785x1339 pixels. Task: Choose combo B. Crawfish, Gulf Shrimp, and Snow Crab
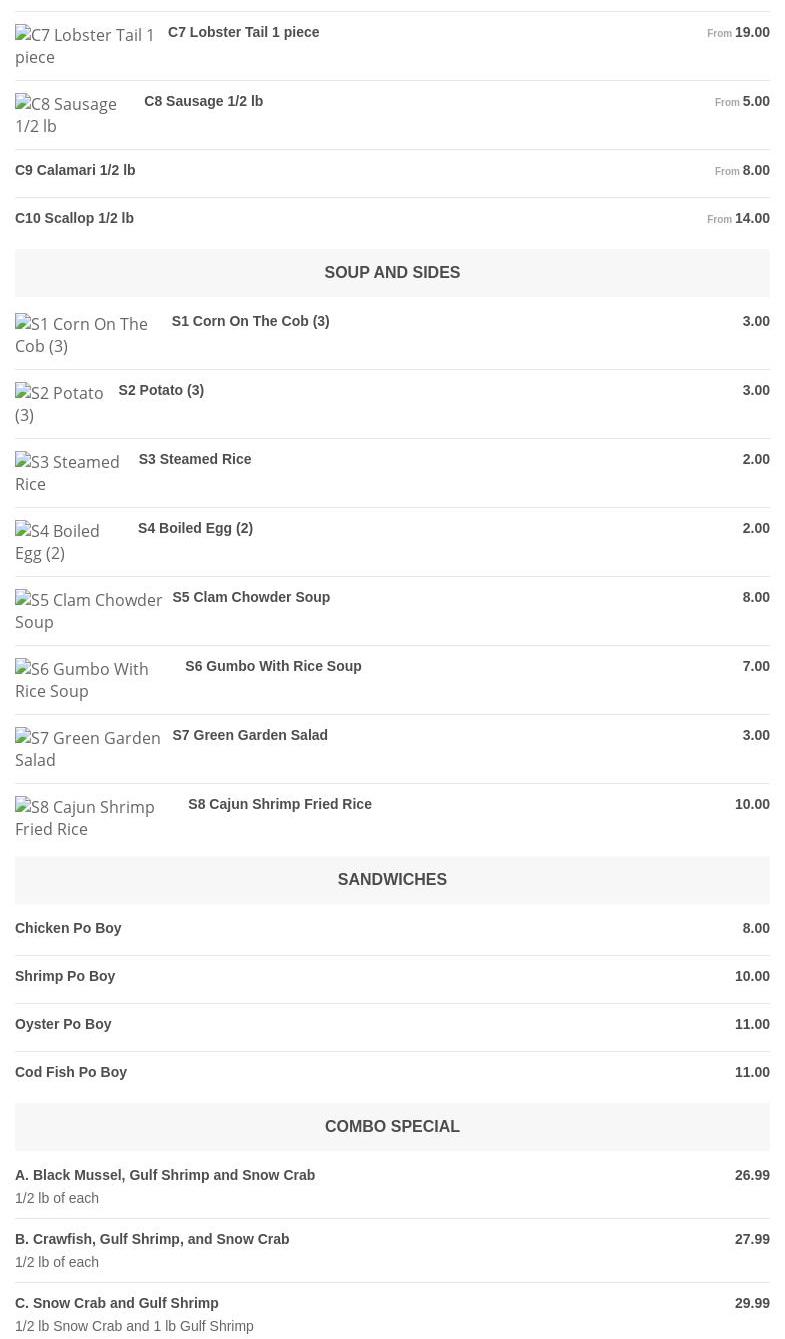(x=152, y=1239)
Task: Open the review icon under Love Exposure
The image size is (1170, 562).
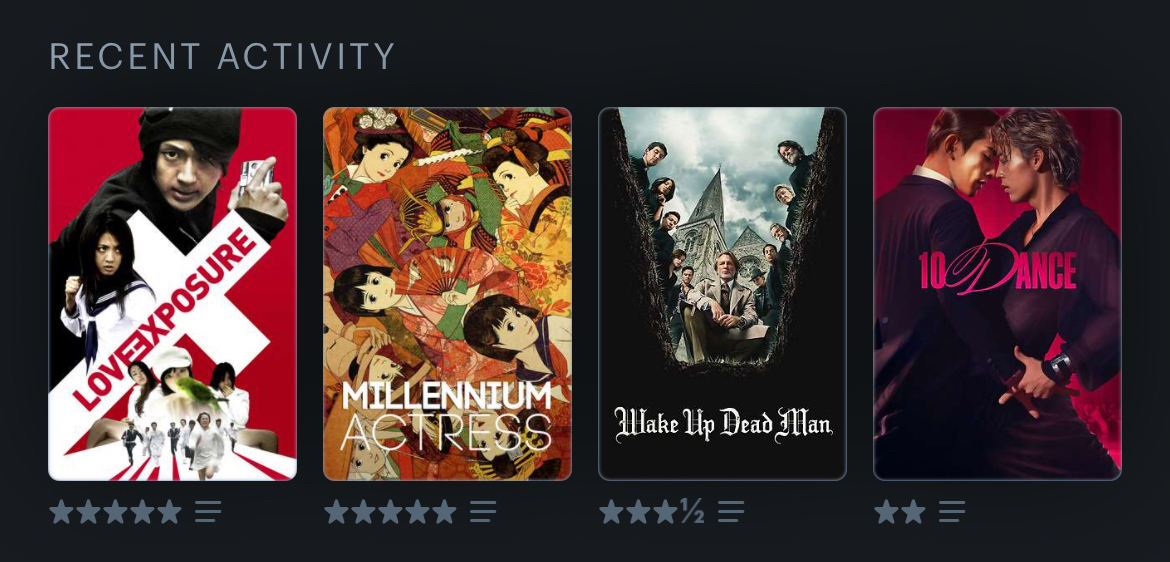Action: (208, 512)
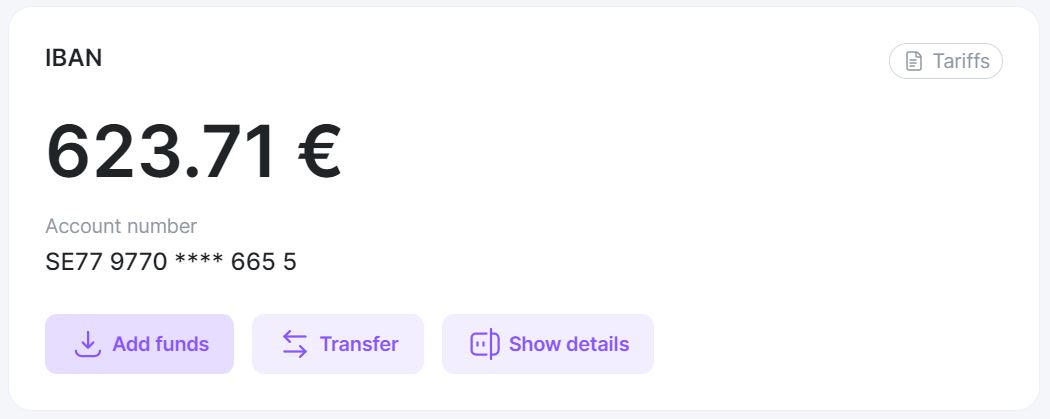Click the 623.71 balance amount

(161, 151)
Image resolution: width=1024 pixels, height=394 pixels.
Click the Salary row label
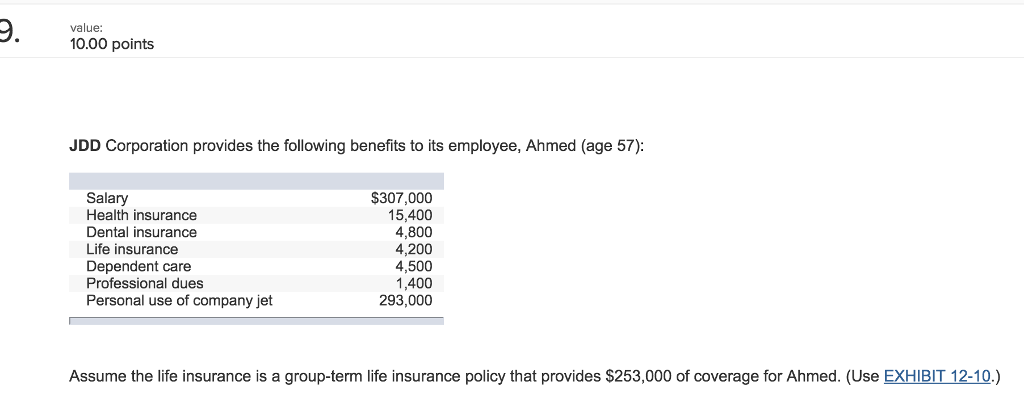click(x=107, y=199)
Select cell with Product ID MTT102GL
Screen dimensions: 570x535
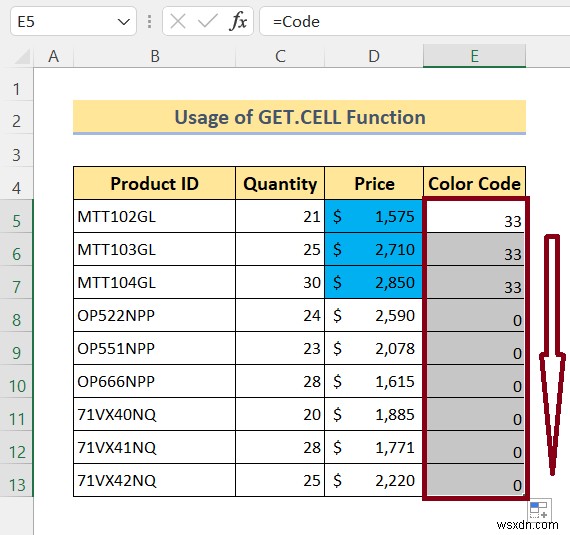tap(154, 216)
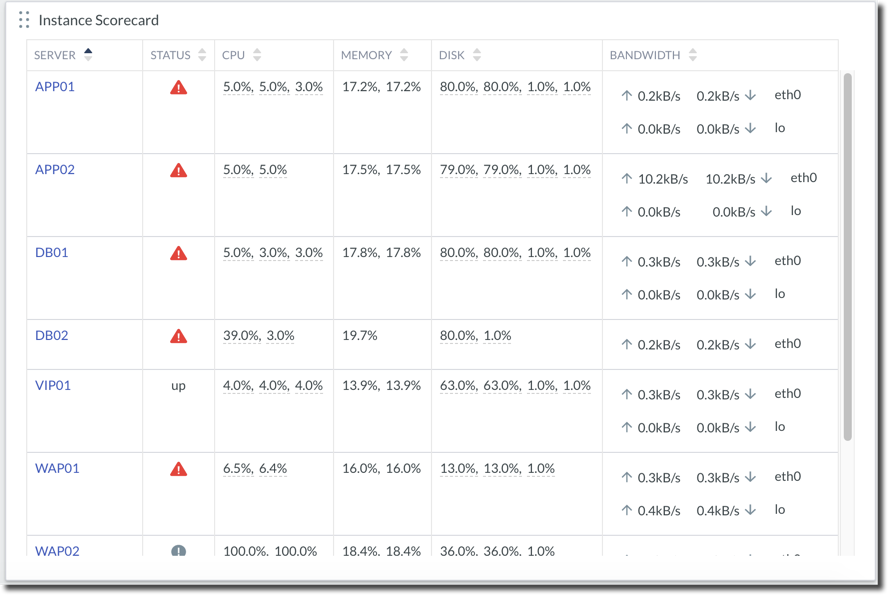
Task: Click the APP02 eth0 download arrow icon
Action: pyautogui.click(x=766, y=179)
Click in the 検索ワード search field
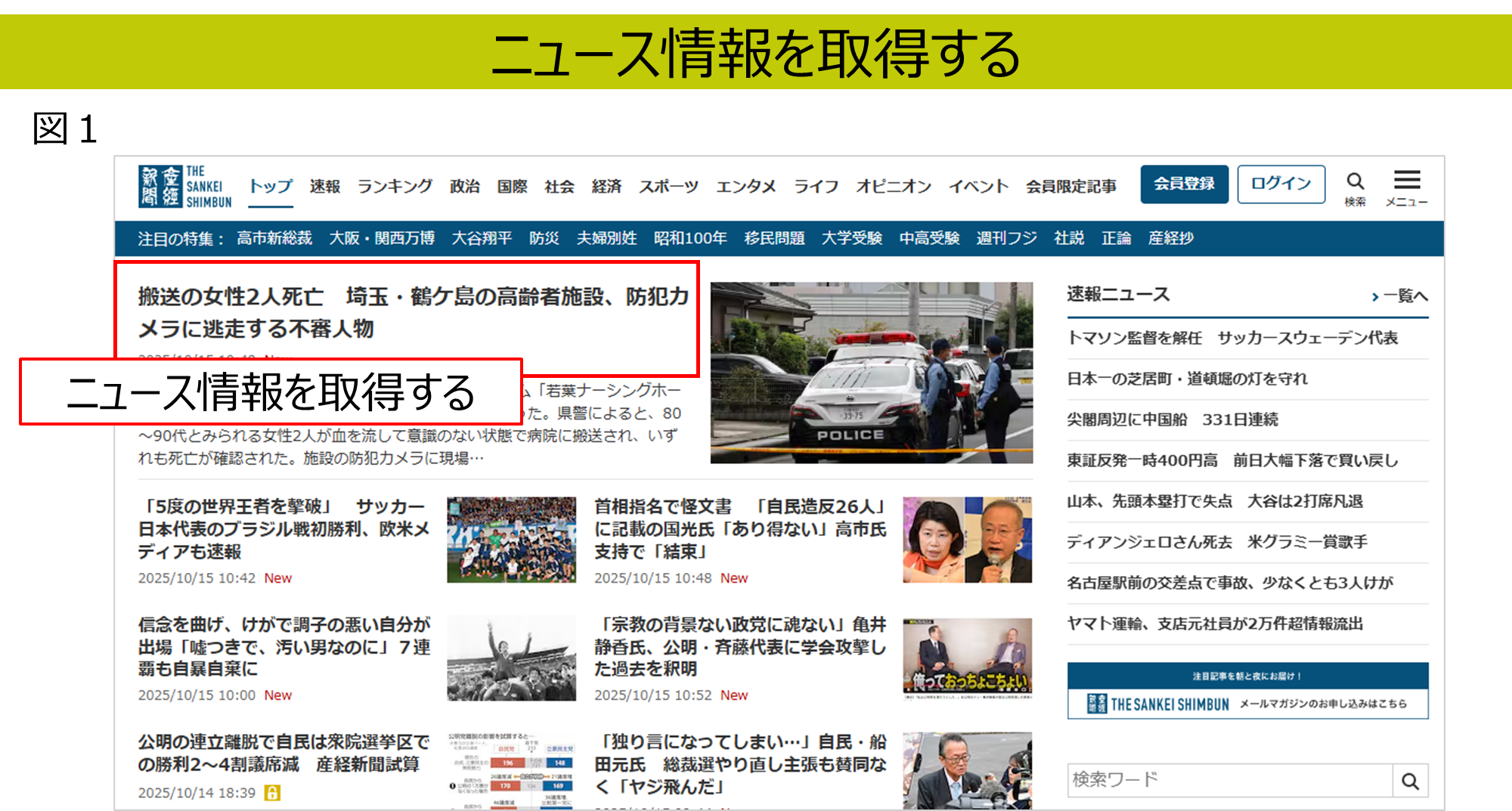 (x=1229, y=780)
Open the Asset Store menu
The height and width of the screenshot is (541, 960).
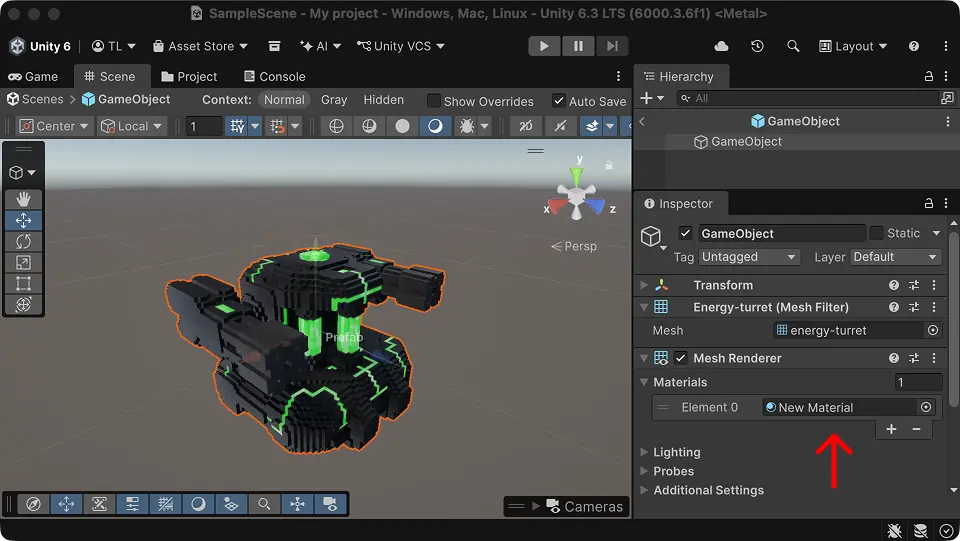pos(201,46)
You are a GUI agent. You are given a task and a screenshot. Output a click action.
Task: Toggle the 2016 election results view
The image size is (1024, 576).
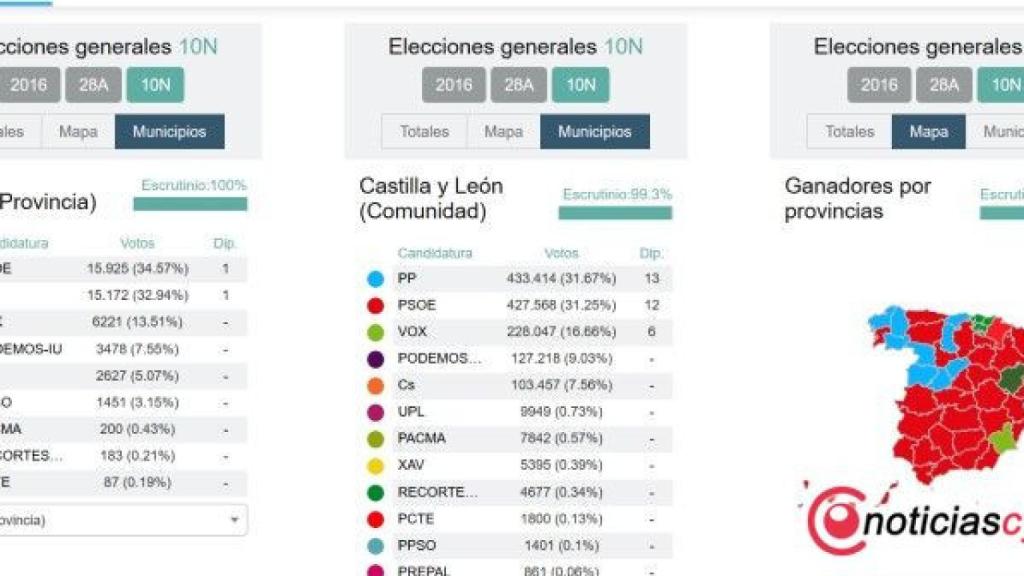click(x=452, y=85)
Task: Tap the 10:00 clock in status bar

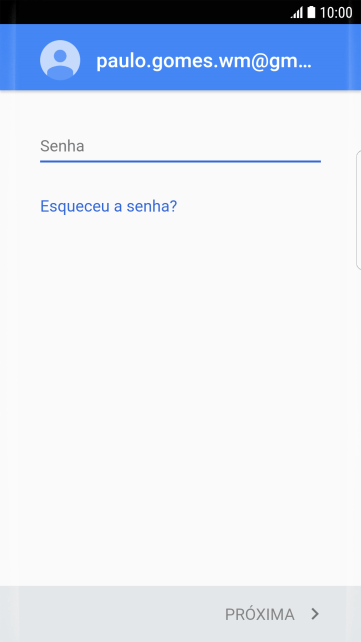Action: point(336,13)

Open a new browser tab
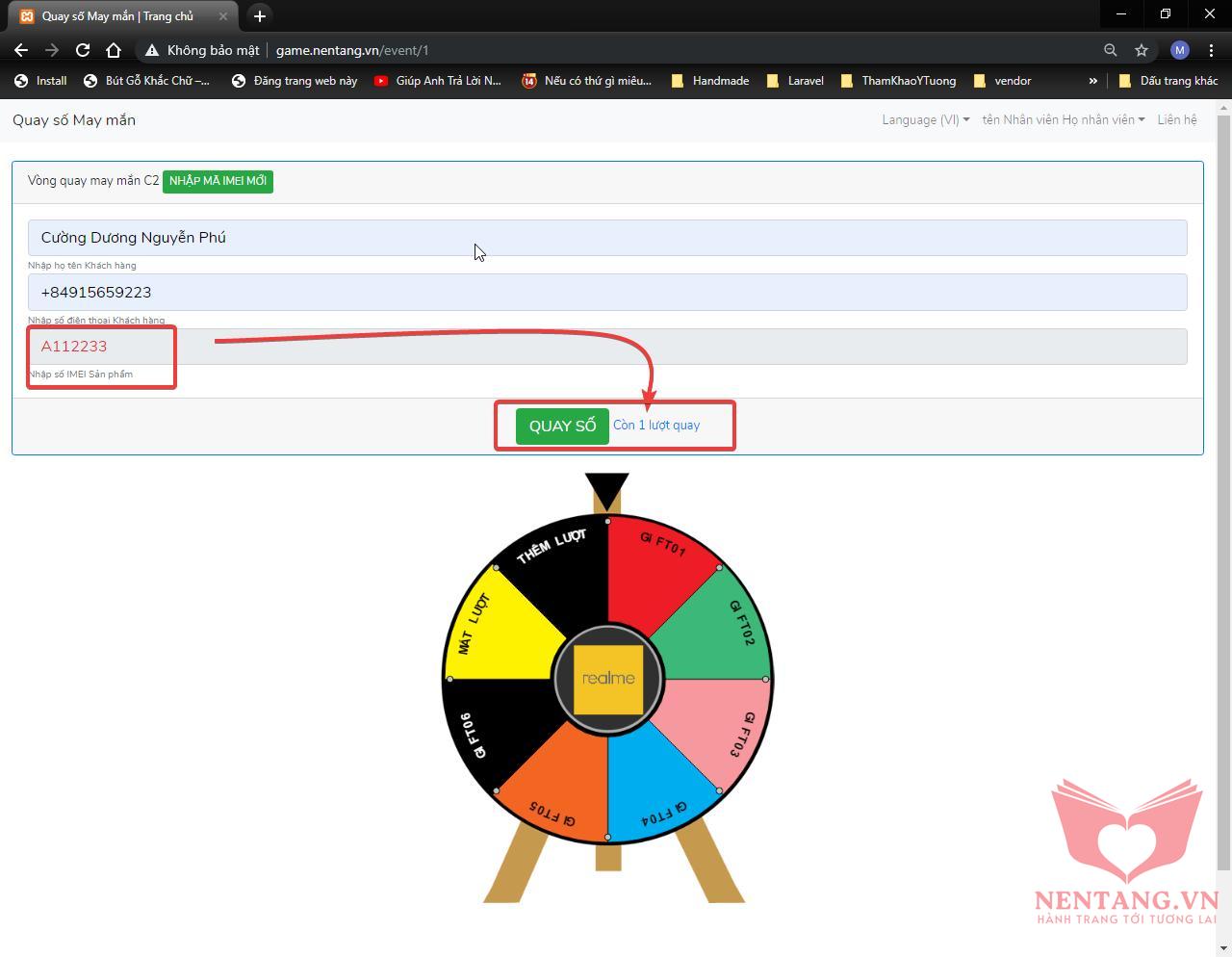(259, 16)
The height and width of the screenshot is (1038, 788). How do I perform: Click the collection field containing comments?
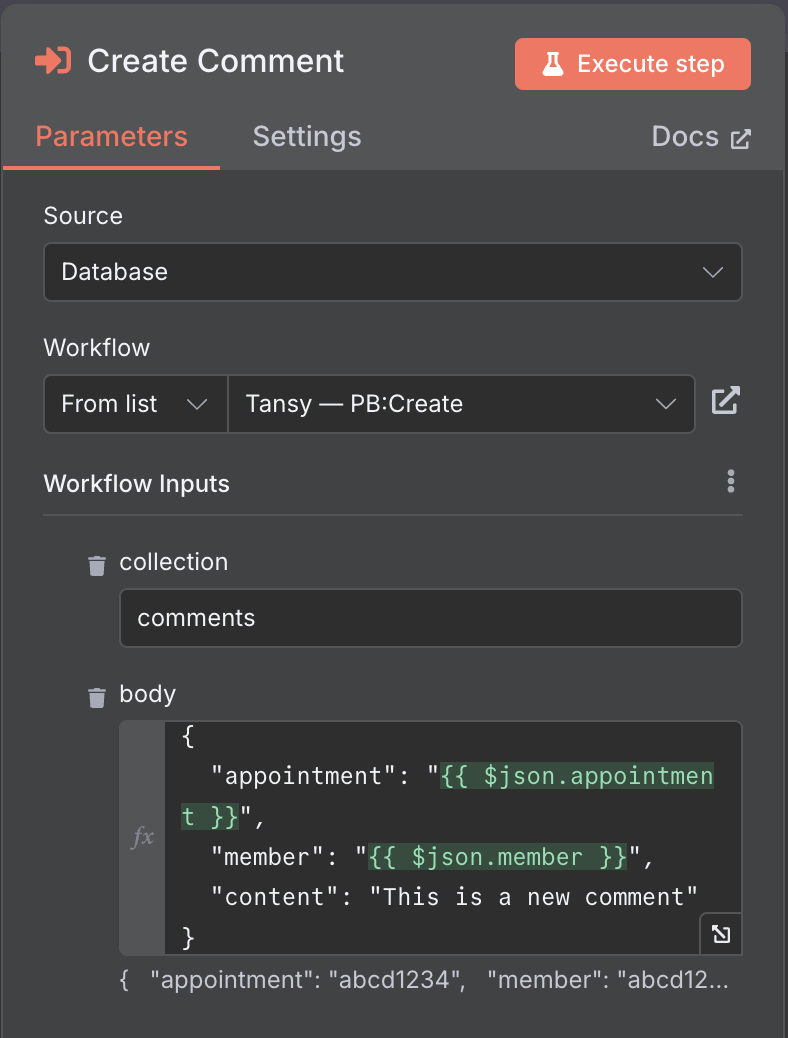pyautogui.click(x=430, y=618)
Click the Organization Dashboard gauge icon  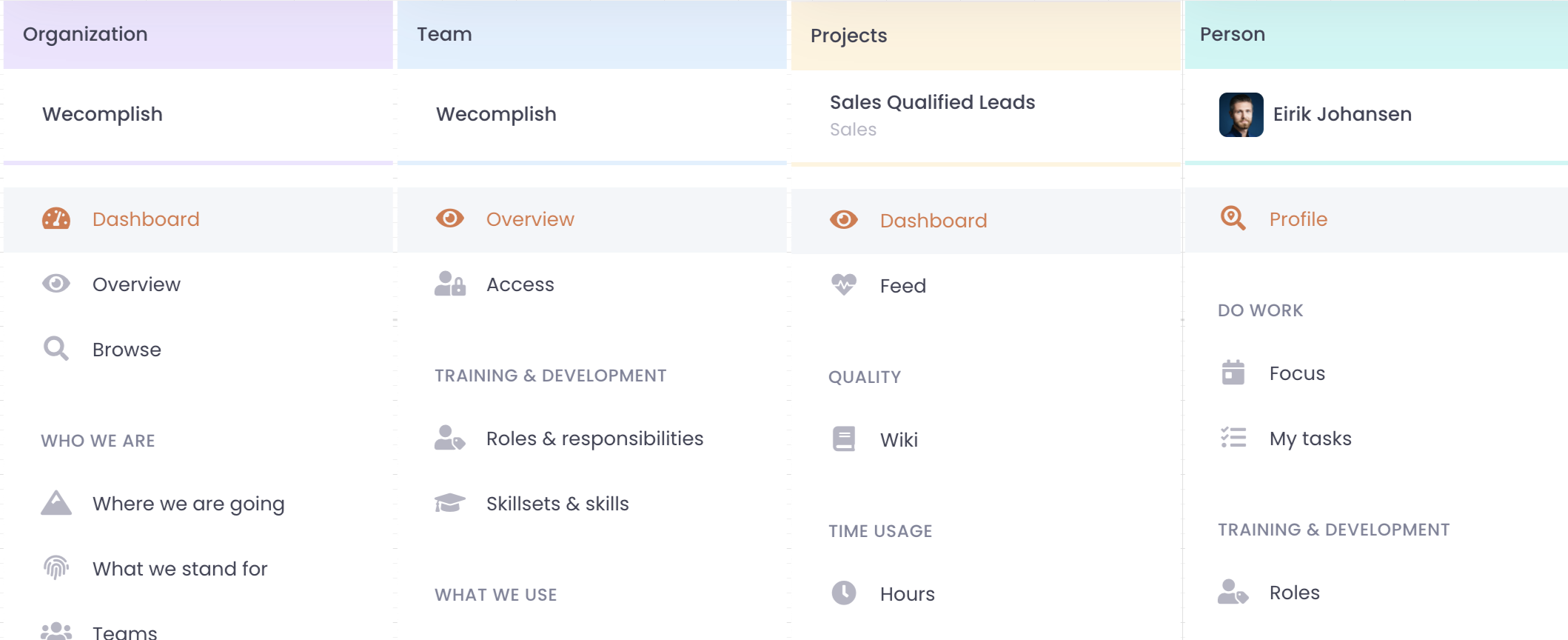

* [Exercise details]: If an entry contains a picture, leave it out and repeat the rest exactly.

* [Expected output]:
785x1339 pixels. Task: Choose combo B. Crawfish, Gulf Shrimp, and Snow Crab
(x=152, y=1239)
Task: Open the review icon under Love Exposure
The image size is (1170, 562).
Action: (208, 512)
Click the 623.71 balance amount

(161, 151)
Image resolution: width=1024 pixels, height=394 pixels.
Click the Salary row label
click(x=107, y=199)
Select cell with Product ID MTT102GL
Screen dimensions: 570x535
tap(154, 216)
Task: Click the APP02 eth0 download arrow icon
Action: pyautogui.click(x=766, y=179)
Click in the 検索ワード search field
 (x=1229, y=780)
Open the Asset Store menu
The height and width of the screenshot is (541, 960).
pos(201,46)
You are a GUI agent. You are given a task and a screenshot. Output a click action.
Task: Toggle the 2016 election results view
The image size is (1024, 576).
click(x=452, y=85)
Task: Tap the 10:00 clock in status bar

Action: point(336,13)

Open a new browser tab
(259, 16)
The height and width of the screenshot is (1038, 788). How do I perform: Click the collection field containing comments?
pyautogui.click(x=430, y=618)
Click the Organization Dashboard gauge icon  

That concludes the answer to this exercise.